**SOURCE EXCERPT:**
-.-.-

Ladies and gentlemen – congratulations with the International Women’s Day! I am so happy to be here at the CSW on this day, celebrating with fellow feminists from all over the world. I hope all of you find lots of inspiration for your work to promote gender equality and women’s rights.
Being a member of the Nordic Council of Ministers for Gender Equality and LGBTI, I am pleased to welcome you to this event on technology facilitated violence – and the abusive internet, hosted jointly by the Latvian Government and the Nordic Council of Ministers.
Since 2017, the Nordic Council of Ministers for Gender Equality has a joint framework agreement with the governments of Estonia, Latvia and Lithuania on Gender Equality, and we are excited to be holding this panel with experts both from the Nordic and Baltic regions.
In the Nordics we have come a long way towards gender equality, women’s and girls’ equal rights and LGBTI equality, in working life and in family life. Despite this positive development, many in our region experience gender-based harassment, hate speech and violence.
Gendered online hate influences who participates in politics and in the public space. Online hate is therefore a threat to democracy. We must take the abuse that is happening online seriously, because it has serious consequences – just like physical violence. Online violence is part of the discrimination, harassment and violence women are subjected to offline. The root causes are the same, the consequences are the same and women who have experienced online violence very often also have experienced offline violence. With social media, the hatred comes closer as you may experience it in your normally safe space such as your home.
Online gender-based violence, or technology-facilitated violence, is a problem that the Nordic Ministers have worked with for years and will continue to address under the recently adopted Roadmap to push back the opposition to gender equality.

-.-.-

**RECORD EXTRACTS:**
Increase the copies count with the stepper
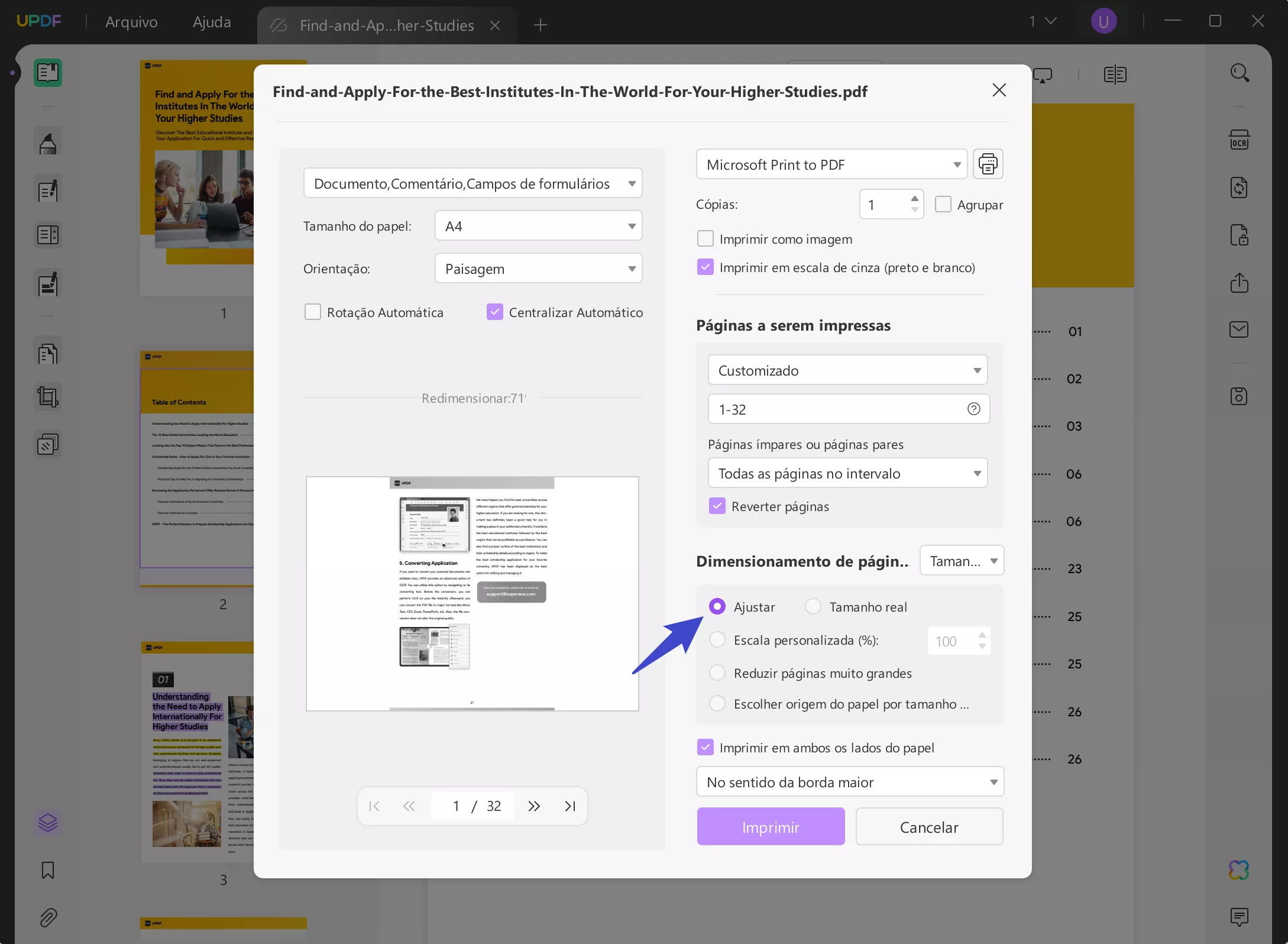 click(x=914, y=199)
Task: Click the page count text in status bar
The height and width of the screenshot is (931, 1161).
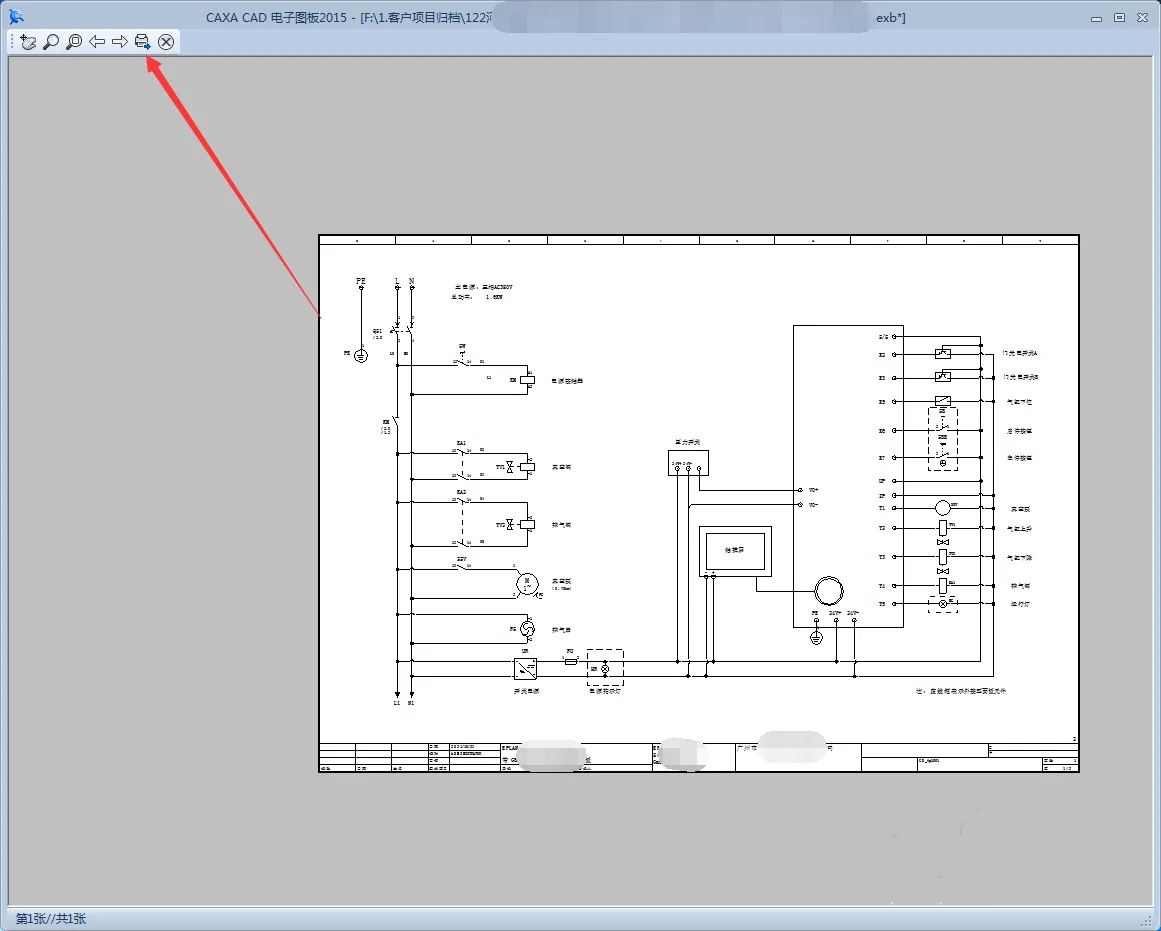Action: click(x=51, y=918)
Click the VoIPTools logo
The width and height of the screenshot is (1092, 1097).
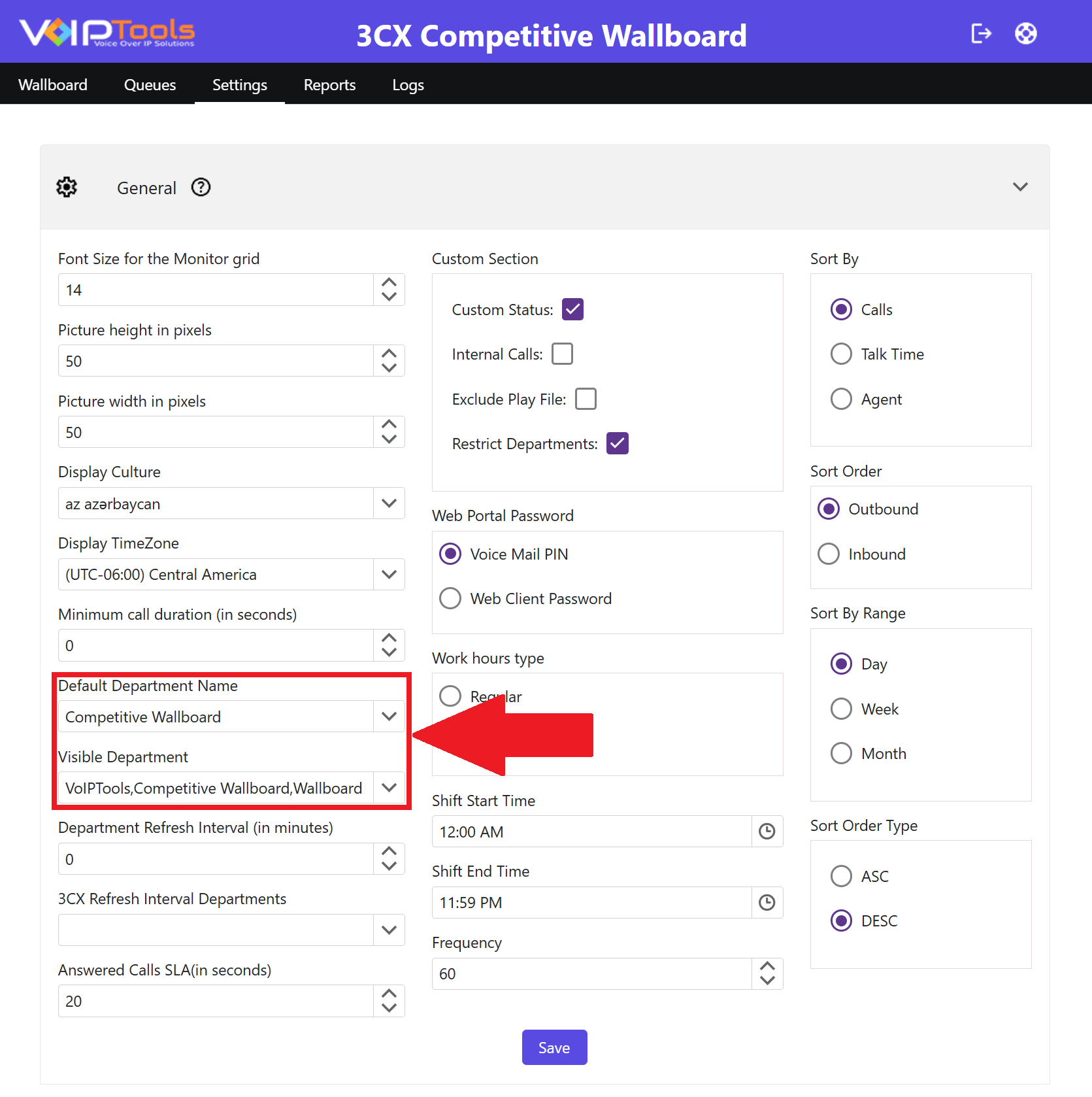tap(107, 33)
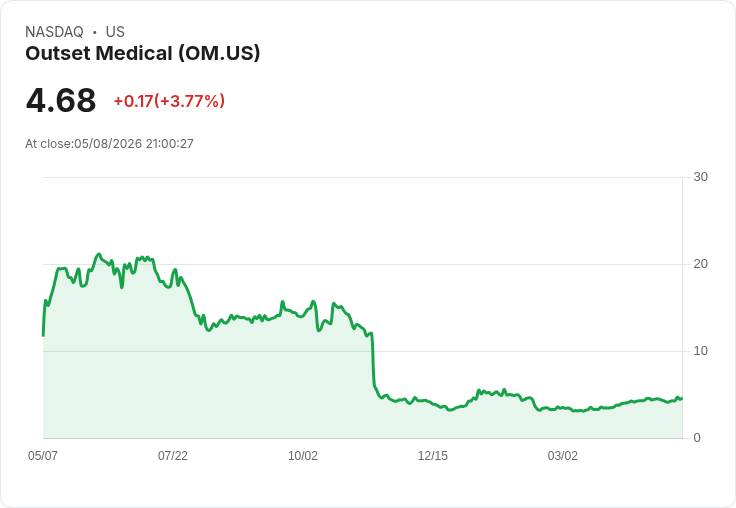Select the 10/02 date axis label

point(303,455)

-.-.-

**EXERCISE REQUIREMENTS:**
1. In the speech on online violence, since what year has the Nordic Council of Ministers for Gender Equality had a joint framework agreement on gender equality with Estonia, Latvia and Lithuania?
2. Carry on the speech on online violence, picking up right after its last sentence.
The rows have nothing to do with this work.

**RESULTS OF THE TASKS:**
1. Since 2017.

2.
The Nordic Roadmap aims to advance gender equality, women's and girls' rights, and equal rights for LGBTI persons at the international level with a unified Nordic voice that values diversity, inclusion and belonging, and stands up against discrimination.
Harassment and online hate speech require efforts not only by the Ministers for Gender Equality and LGBTI, but from other sectors and policy areas.
The Nordic ministers for culture have established a Nordic think-tank that looks into the tech-giants’ influence on democracy in the Nordic Region.
The task of the think-tank is to advance the debate about the tech giants’ influence on democracy in the Nordic Region, so that the Nordic Region can better deal with challenges in the future.
Through this pan-Nordic effort, the Nordic ministers for culture hope to be able to pool knowledge and experience from all the different countries.
Another example I would like to highlight is the Nordic-Baltic project New ways to tackle gender-based violence. This project has been successful in forming an international platform to raise awareness, prevent gender-based violence and to promote the Istanbul Convention.
I hope the presentations today will bring us further in the discussion of solutions and prevention, and to eliminate all forms of gender-based violence.
Thank you!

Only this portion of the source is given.